Beer + food pairing #12: Berliner Weisse and Chinese Smashed Cucumbers

I’m a firm believer in the “Hair of the Dog” cure for a hangover. You need to replenish your body with salt, sugar, water and more beer. There’s a meme that claims the human body is 90% water, so we are basically just cucumbers with anxiety. This is untrue, the human body is around 60% water so maybe we drink beer to try to reach the higher consciousness of an anxious cucumber but we never quite get there.
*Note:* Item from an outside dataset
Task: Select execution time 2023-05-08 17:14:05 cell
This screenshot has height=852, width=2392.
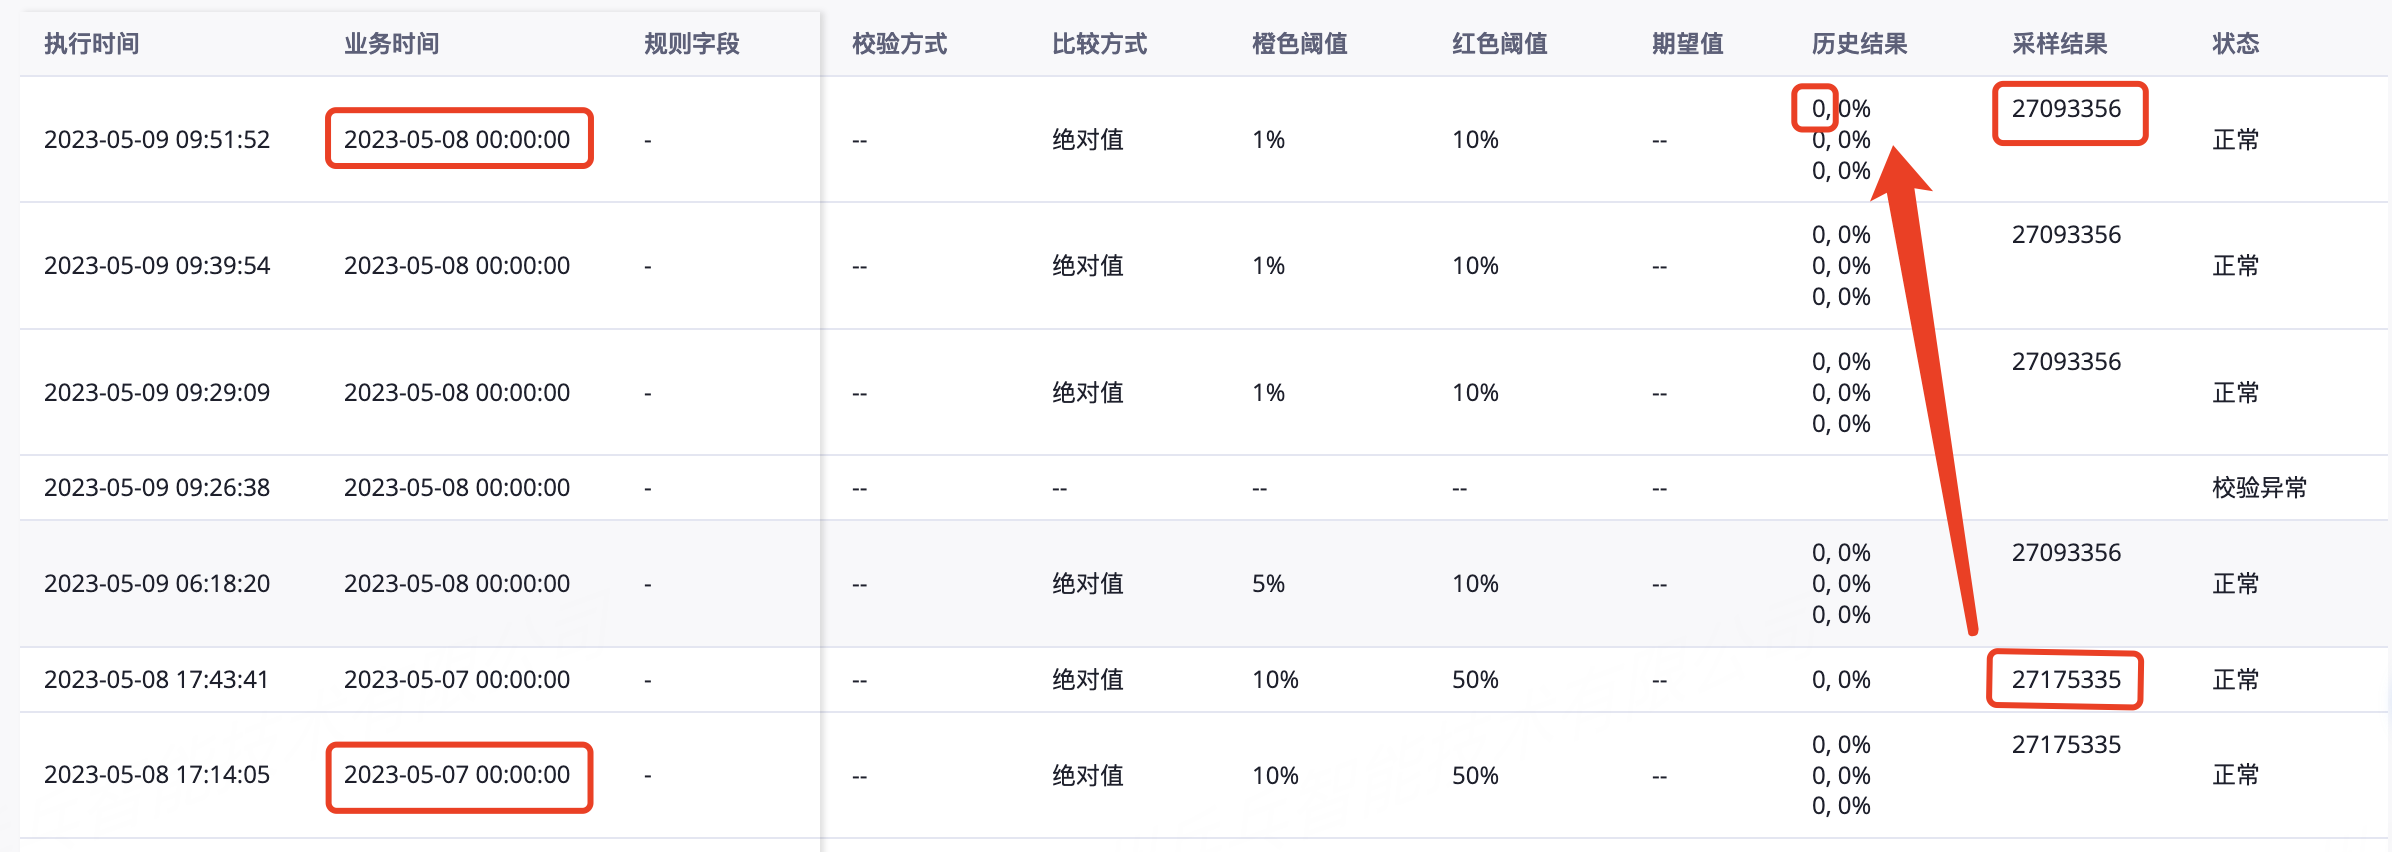Action: point(157,775)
I found this cucumber beer quite extraordinary the first time I tried it. I kept imagining I was having a Hendricks gin and tonic rather than beer (which is probably a good way to approach drinking sour beers if you haven’t tried them before). The Berliner Weisse is a cloudy, white, sour beer style from (you guessed it) Northern Germany. It is typically 3-4% alcohol. It was the most popular style at one point in the 19th Century Berlin, and was commonly flavoured with fruit syrups. I think this cucumber version is probably better, in fact right now I think it is the best beer in the world.
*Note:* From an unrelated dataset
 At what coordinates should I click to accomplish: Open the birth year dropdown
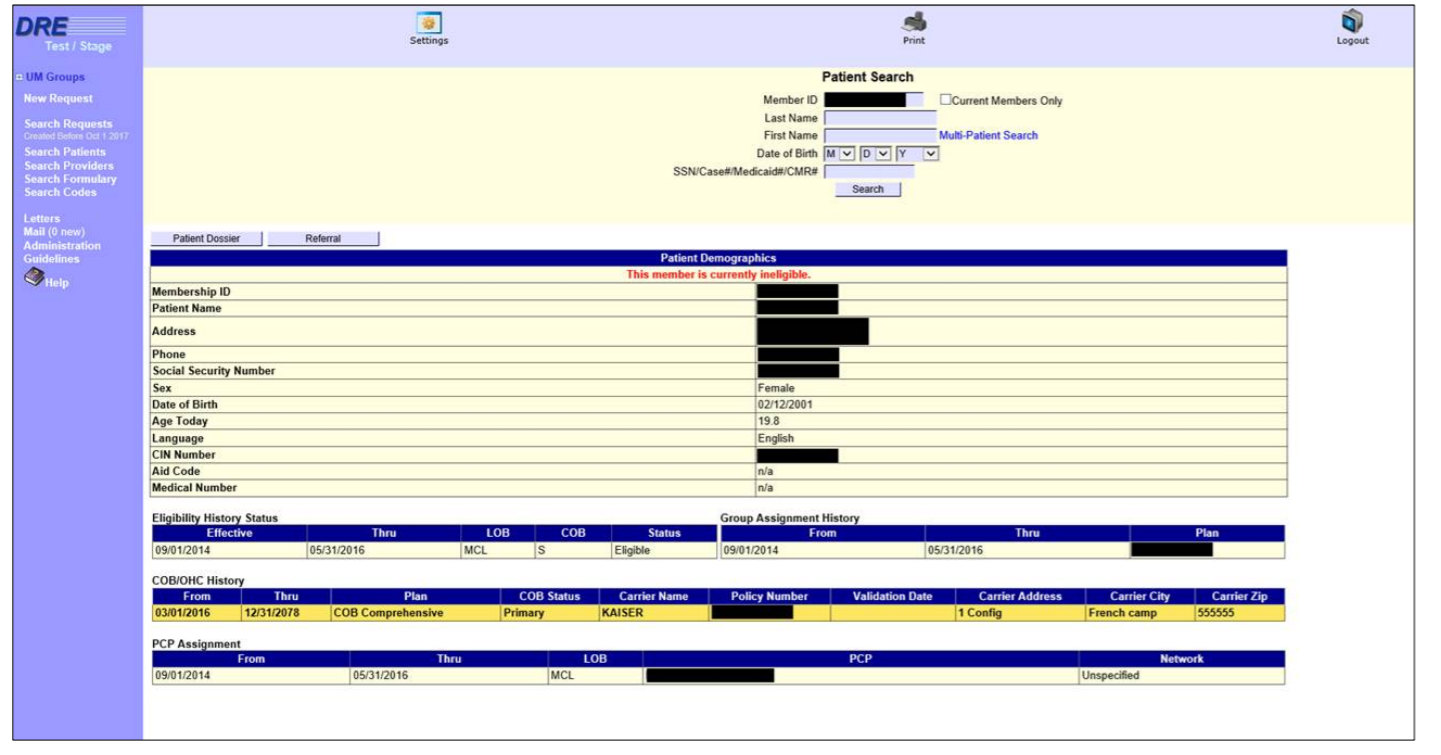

To cure your hangover, and improve your life in general, try this pairing:

#12 8 Wired Cucumber Hippy Berliner Weisse + Chinese Smashed Cucumbers

Ingredients:

  • 2 large cucumbers
  • 1 tsp salt, plus more for seasoning
  • 1 tsp sugar, plus more for seasoning
  • 1 1/2 Tbsp rice vinegar
  • 2 tsp sesame oil
  • 2 tsp light soy sauce
  • 1 Tbsp olive oil
  • 2 large garlic cloves, finely minced
  • red chilli flakes
  • coriander leaves, to garnish (optional)
  • you’ll probably want 2 cans of this amazing beer

Method:

  1. Wash the cucumbers and cut them in half lengthways
  2. Place a tea towel under your chopping board, then place the cucumbers flesh side down and use a knife to gently press or smash the cucumbers to release the seeds and some juice
  3. Cut them into rough pieces around 2cm long/wide
  4. Place the cucumber pieces in a strainer over a large bowl. Sprinkle in some sugar and salt, then mix this through and leave them to drain. Place a saucer on top to press them down, and put them in the fridge for around 30 mins.
  5. Mix the sugar and salt into the rice vinegar. Then add the sesame oil and soy sauce.
  6. Take the drained cucumbers from the fridge and put them in a mixing bowl, then mix through the olive oil. Add half the garlic, half the vinegar mix, and a pinch of chilli flakes. Taste, then keep seasoning until you find a balance you like. I used the full amount of seasoning but I think it’s wise to add half at a time. You may like to add more salt. Garnish with coriander leaves.

Eat and rejuvenate!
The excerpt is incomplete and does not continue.